▶ _Task statement_
Extract all lines that hold "computer" from the records below.

------ Record extracts

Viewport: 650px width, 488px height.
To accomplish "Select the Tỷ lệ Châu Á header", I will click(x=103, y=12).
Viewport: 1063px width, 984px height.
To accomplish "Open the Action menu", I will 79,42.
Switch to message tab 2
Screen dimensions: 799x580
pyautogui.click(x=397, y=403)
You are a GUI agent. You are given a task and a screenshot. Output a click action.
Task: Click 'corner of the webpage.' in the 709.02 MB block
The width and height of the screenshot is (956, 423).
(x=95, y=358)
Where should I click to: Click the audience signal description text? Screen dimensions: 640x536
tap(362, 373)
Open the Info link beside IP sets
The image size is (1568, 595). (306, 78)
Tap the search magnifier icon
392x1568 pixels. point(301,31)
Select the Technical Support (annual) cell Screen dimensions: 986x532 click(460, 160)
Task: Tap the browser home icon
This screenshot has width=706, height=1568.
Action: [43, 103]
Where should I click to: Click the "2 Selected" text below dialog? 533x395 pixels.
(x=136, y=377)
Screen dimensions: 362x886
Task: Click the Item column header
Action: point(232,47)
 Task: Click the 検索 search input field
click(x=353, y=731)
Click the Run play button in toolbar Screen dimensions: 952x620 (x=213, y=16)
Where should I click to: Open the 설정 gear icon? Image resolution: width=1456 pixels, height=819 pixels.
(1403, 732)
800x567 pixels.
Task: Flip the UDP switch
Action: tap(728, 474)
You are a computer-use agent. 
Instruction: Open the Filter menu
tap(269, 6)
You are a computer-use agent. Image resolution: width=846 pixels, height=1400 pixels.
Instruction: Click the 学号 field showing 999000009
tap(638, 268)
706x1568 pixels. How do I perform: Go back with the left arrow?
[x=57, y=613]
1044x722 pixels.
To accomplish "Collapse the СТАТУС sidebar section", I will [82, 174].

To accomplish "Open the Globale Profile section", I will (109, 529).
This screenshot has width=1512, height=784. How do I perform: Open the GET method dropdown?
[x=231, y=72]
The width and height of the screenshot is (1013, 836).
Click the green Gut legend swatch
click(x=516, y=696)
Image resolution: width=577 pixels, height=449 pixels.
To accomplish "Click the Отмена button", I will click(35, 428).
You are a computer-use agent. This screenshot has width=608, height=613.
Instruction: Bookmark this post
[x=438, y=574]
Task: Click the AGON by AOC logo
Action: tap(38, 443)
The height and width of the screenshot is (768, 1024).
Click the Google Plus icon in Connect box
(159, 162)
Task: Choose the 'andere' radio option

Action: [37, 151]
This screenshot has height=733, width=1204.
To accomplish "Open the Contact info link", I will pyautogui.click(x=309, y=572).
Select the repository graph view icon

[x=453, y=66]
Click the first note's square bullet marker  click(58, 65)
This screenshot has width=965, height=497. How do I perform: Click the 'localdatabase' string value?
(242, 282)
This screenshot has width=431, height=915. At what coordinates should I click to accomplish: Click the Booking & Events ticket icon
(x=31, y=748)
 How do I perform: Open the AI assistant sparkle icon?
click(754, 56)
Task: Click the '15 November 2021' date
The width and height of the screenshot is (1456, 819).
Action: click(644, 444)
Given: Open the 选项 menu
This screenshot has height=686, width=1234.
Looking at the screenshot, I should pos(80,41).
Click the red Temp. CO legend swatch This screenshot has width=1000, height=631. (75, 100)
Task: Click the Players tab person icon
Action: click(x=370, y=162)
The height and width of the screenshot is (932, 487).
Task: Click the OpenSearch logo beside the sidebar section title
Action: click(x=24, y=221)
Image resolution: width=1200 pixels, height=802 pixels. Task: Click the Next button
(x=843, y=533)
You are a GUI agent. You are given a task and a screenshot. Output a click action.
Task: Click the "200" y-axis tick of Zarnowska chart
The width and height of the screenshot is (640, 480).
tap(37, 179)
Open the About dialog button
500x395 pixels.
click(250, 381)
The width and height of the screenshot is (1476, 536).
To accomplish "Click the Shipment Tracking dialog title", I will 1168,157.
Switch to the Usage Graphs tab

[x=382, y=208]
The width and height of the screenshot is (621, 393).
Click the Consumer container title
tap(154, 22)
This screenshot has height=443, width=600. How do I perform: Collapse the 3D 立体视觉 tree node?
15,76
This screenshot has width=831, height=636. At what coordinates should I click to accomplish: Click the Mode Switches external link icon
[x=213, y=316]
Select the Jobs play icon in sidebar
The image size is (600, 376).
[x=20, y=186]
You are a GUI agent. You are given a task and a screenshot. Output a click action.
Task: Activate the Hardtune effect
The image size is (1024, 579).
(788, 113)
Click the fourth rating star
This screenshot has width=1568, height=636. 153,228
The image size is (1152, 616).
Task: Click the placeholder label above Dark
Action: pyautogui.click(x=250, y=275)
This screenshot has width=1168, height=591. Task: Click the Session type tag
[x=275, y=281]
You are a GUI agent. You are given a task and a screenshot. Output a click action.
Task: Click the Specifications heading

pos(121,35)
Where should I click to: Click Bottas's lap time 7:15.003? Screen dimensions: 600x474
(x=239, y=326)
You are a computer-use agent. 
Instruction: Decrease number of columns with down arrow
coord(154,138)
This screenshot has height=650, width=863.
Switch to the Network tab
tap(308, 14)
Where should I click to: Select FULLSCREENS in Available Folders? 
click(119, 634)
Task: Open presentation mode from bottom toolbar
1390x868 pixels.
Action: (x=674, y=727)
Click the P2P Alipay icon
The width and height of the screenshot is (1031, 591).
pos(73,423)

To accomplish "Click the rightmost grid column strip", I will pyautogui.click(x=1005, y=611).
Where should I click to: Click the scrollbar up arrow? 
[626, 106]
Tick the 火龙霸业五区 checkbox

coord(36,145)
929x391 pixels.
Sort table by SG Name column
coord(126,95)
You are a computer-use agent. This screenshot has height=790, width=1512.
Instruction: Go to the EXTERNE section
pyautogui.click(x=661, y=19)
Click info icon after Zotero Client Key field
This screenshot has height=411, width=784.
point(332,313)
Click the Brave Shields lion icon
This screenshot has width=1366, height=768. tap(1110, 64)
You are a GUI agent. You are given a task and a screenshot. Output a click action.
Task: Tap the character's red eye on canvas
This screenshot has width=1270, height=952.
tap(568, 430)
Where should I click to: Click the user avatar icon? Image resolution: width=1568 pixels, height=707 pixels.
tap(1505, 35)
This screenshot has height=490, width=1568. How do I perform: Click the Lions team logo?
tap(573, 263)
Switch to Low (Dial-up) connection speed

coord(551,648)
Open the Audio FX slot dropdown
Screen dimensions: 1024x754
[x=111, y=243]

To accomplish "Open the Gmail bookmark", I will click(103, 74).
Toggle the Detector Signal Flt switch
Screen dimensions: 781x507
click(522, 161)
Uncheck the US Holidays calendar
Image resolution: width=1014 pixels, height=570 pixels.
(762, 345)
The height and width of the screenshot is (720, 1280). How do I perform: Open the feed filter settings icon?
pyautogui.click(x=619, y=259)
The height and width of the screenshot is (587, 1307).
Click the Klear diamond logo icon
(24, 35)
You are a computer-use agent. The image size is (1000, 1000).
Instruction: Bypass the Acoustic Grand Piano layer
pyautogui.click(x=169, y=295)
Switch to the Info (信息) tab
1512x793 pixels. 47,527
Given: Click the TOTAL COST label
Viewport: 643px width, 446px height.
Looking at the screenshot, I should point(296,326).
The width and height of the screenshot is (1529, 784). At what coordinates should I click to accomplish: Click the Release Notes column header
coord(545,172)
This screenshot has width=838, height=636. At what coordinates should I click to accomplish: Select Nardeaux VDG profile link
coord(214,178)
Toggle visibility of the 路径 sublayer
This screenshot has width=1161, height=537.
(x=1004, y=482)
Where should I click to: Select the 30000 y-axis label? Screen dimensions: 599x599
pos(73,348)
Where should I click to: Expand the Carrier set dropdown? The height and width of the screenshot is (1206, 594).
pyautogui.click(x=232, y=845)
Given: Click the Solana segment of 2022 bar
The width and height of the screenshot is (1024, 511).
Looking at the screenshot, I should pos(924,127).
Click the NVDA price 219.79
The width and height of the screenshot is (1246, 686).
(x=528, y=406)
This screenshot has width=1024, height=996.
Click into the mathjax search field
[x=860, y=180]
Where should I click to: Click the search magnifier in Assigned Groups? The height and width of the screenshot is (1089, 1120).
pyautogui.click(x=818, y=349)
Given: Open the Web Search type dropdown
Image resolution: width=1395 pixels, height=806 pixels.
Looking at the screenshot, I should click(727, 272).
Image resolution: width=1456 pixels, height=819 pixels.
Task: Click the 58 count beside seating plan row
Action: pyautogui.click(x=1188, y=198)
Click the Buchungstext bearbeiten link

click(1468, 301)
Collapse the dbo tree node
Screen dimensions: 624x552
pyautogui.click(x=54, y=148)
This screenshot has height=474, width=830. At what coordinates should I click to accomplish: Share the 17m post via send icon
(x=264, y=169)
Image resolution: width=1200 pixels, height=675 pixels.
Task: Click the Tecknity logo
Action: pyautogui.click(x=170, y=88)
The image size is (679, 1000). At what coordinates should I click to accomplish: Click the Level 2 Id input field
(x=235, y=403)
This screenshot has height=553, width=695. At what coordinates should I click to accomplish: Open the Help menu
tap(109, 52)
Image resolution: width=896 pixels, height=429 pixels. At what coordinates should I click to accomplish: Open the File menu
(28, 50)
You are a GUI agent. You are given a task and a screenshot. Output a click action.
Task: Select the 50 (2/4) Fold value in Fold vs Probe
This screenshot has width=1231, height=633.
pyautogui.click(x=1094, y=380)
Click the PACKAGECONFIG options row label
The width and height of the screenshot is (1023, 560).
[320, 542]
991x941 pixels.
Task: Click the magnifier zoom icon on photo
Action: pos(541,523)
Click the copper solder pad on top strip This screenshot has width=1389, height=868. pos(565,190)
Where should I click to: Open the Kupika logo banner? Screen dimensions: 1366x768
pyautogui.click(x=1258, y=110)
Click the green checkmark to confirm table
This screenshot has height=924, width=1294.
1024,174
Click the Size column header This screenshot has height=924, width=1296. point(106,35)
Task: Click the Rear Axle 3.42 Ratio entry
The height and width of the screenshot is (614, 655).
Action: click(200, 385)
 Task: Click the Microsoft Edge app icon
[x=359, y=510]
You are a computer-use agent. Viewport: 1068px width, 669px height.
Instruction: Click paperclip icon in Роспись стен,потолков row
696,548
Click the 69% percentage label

------------

▶ _Completed task_
You are a computer-use agent. 
You are a computer-use agent. Image resolution: width=846 pixels, height=1400 pixels.
You are a computer-use agent. This screenshot has width=608, height=613.
You are a computer-use agent. 
You are a computer-use agent. This screenshot has height=790, width=1512.
You are a computer-use agent. The image size is (1000, 1000).
You are a computer-use agent. Viewport: 1068px width, 669px height.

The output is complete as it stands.